Excerpt Social Network Vision - The Concept of Network (Castells)

 

 
Aus: Manuel Castells (Mitglied der Gruppe hochrangiger Experten): The Rise of the Network Society, Malden 1997, S. 470-471, 477.

I shall first define the concept of network, since it plays such a central role in my characterization of society in the information age.[1] A network is a set of interconnected nodes. A node is the point at which a curve intersects itself. What a node is, concretely speaking, depends on the kind of concrete networks of which we speak. They are stock exchange markets, and their ancillary advanced services centers, in the network of global financial flows. They are national councils of ministers and European Commissioners in the political network that governs the European Union. They are coca fields and poppy fields, clandestine laboratories, secret landing strips, street gangs, and money-laundering financial institutions, in the network of drug traffic that penetrates economies, societies, and states throughout the world. They are television systems, entertainment studios, computer graphics milieux, news teams, and mobile devices generating, transmitting, and receiving signals, in the global network of the new media at the roots of cultural expression and public opinion in the information age. The topology defined by networks determines that the distance (or intensity and frequence of interaction) between two points (or social positions) is shorter (or more frequent, or more intense) if both points are nodes in a network than if they do not belong to the same network. On the other hand, within a given network flows have no distance, or the same distance, between nodes. Thus, distance (physical, social, economic, political, cultural) for a given point or position varies between zero (for any node in the same network) and infinite (for any point external to the network). The inclusion / exclusion in networks, and the architecture of relationships between networks, enacted by light-speed operation information technologies, configurate dominant processes and functions in our societies.

Networks are open structures, able to expand without limits, integrating new nodes as long as they share the same communication codes (for example, values or performance goals). (S. 470) A network-based social structure is a highly dynamic, open system, susceptible to innovating without threatening its balance. Networks are appropriate instruments for a capitalist economy based on innovation, globalization, and decentralized concentration; for work, workers, and firms based on flexibility, and adaptability; for a culture of endless deconstruction and reconstruction; for a policy geared towards the instant processing of new values and public moods; and for a social organization aiming at the supersession of space and the annihilation of time. (S. 471) Yet the network morphology is also a source of dramatic reorganization of power relationships. Switches connecting the networks (for example, financial flows taking control of media empires that influence political processes) are the privileged instruments of power. Thus, the switchers are the power holders. Since networks are multiple, the interoperating codes and switches between networks become the fundamental sources in shaping, guiding, and misguiding societies. The convergence of social evolution and information technologies has created a new material basis for the performance of activities throughout the social structure. This material basis, built in networks, earmarks dominant social processes, thus shaping social structure itself.
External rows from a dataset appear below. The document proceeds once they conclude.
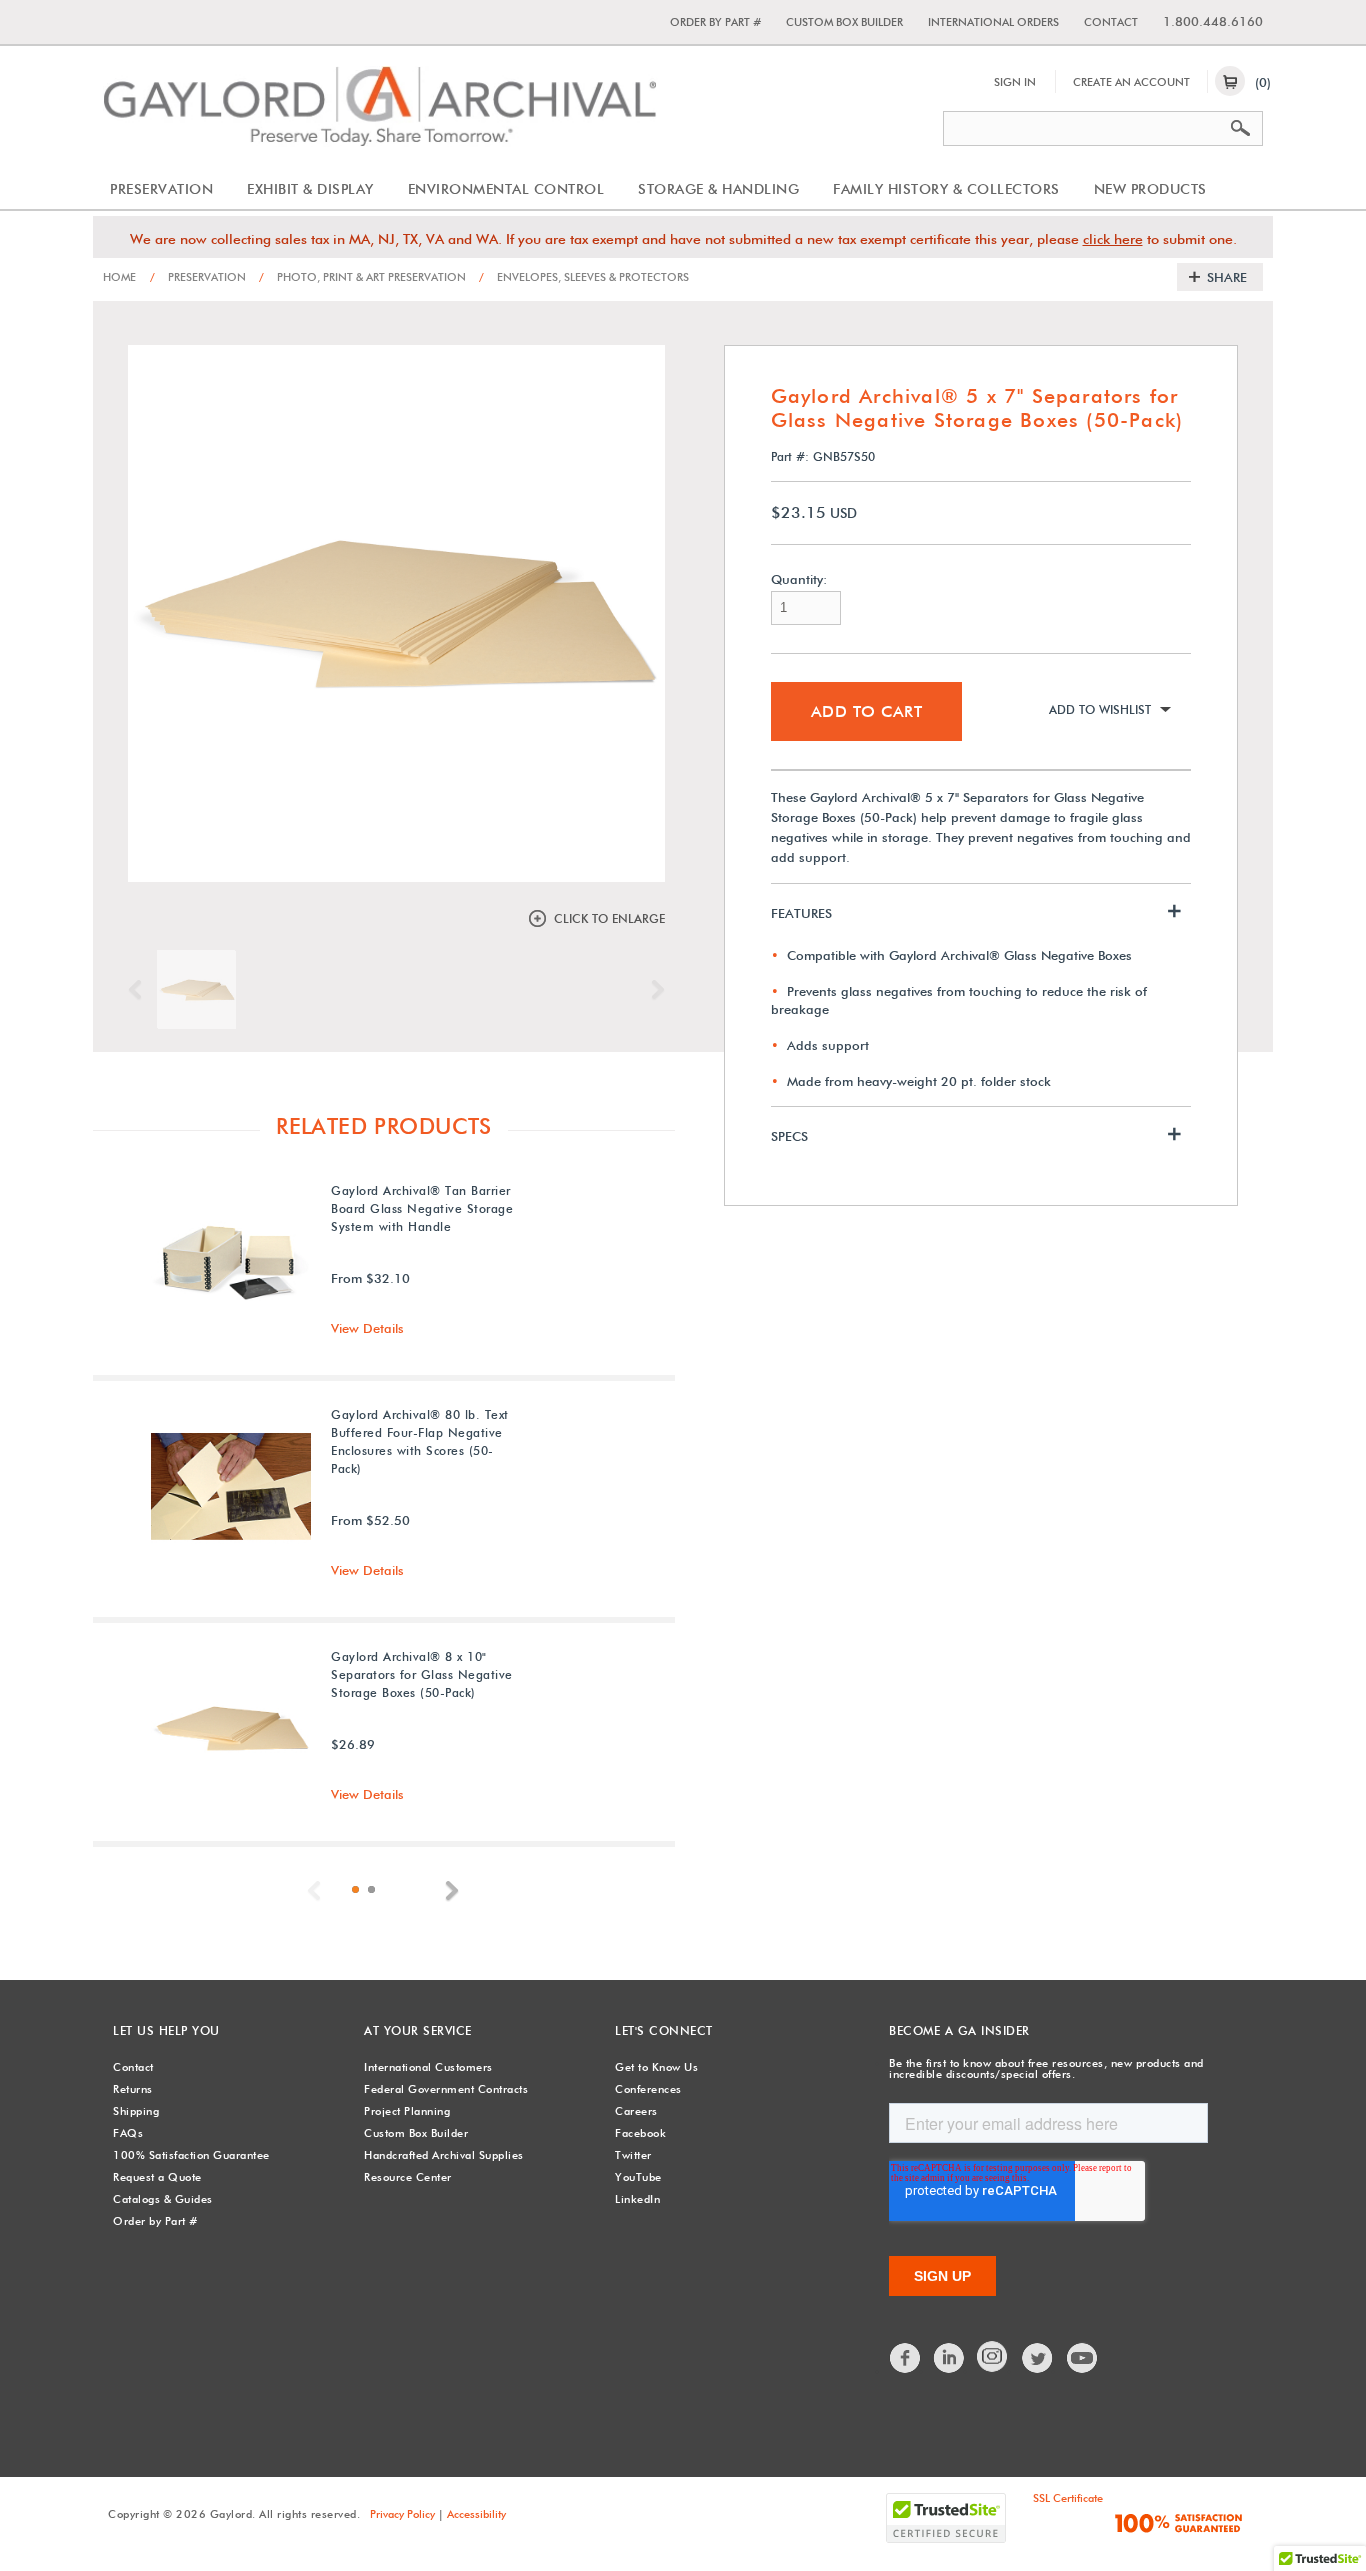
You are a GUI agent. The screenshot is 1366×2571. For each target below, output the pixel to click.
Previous (140, 990)
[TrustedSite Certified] (946, 2518)
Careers (636, 2111)
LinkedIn (637, 2199)
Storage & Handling (718, 189)
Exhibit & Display (310, 189)
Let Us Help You (166, 2030)
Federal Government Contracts (446, 2089)
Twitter (633, 2155)
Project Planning (407, 2111)
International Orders (993, 22)
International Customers (428, 2067)
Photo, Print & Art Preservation (362, 277)
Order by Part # (715, 22)
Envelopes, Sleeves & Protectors (584, 277)
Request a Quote (157, 2177)
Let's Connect (664, 2030)
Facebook (640, 2133)
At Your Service (418, 2030)
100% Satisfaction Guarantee (191, 2155)
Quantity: (799, 579)
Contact (1111, 22)
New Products (1150, 189)
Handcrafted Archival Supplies (444, 2155)
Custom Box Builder (844, 22)
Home (119, 277)
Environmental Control (506, 189)
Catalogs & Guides (163, 2199)
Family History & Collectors (946, 189)
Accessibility (476, 2514)
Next (653, 990)
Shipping (136, 2111)
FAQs (128, 2133)
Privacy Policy (402, 2514)
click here (1113, 239)
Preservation (161, 189)
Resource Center (408, 2177)
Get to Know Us (656, 2067)
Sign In (1015, 82)
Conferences (648, 2089)
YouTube (638, 2177)
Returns (133, 2089)
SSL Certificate (1068, 2498)
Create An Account (1131, 82)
So observations and analyses presented in this volume seem to indicate that the new economy is organized around global networks of capital, management, and information, whose access to technological know-how is at the roots of productivity and competitiveness. Business firms and, increasingly, organizations and institutions are organized in networks of variable geometry whose intertwining supersedes the cutting across sectors, and spreading along different geographic clusters of economic units. Accordingly, the work process is increasingly individualized, labor is disaggregated in its performance, and reintegrates in its outcome through a multiplicity of interconnected tasks in different sites, ushering in a new division of labor based on the attributes/capacities of each worker rather than on the organization of the task.

However, this evolution towards networking forms of management and production does not imply the demise of capitalism. The network society, in its various institutional expressions, is, for the time being, a capitalist society. Furthermore, for the first time in history, the capitalist mode of production shapes social relationships over the entire planet. But this brand of capitalism is profoundly different from its historical predecessors. It has two fundamental distinctive features: it is global, and it is structured to a large extent, around a network of financial flows. (S. 471)

The new social order, the network society, increasingly appears to most people as a meta-social disorder. Namely, as an automate, random sequence of events, derived from the uncontrollable logic of markets, technology, geopolitical order, or biological determination. (S. 477)


[1] I am indebted for my conceptualization of networks to my on-going intellectual dialogue with Francois Bar.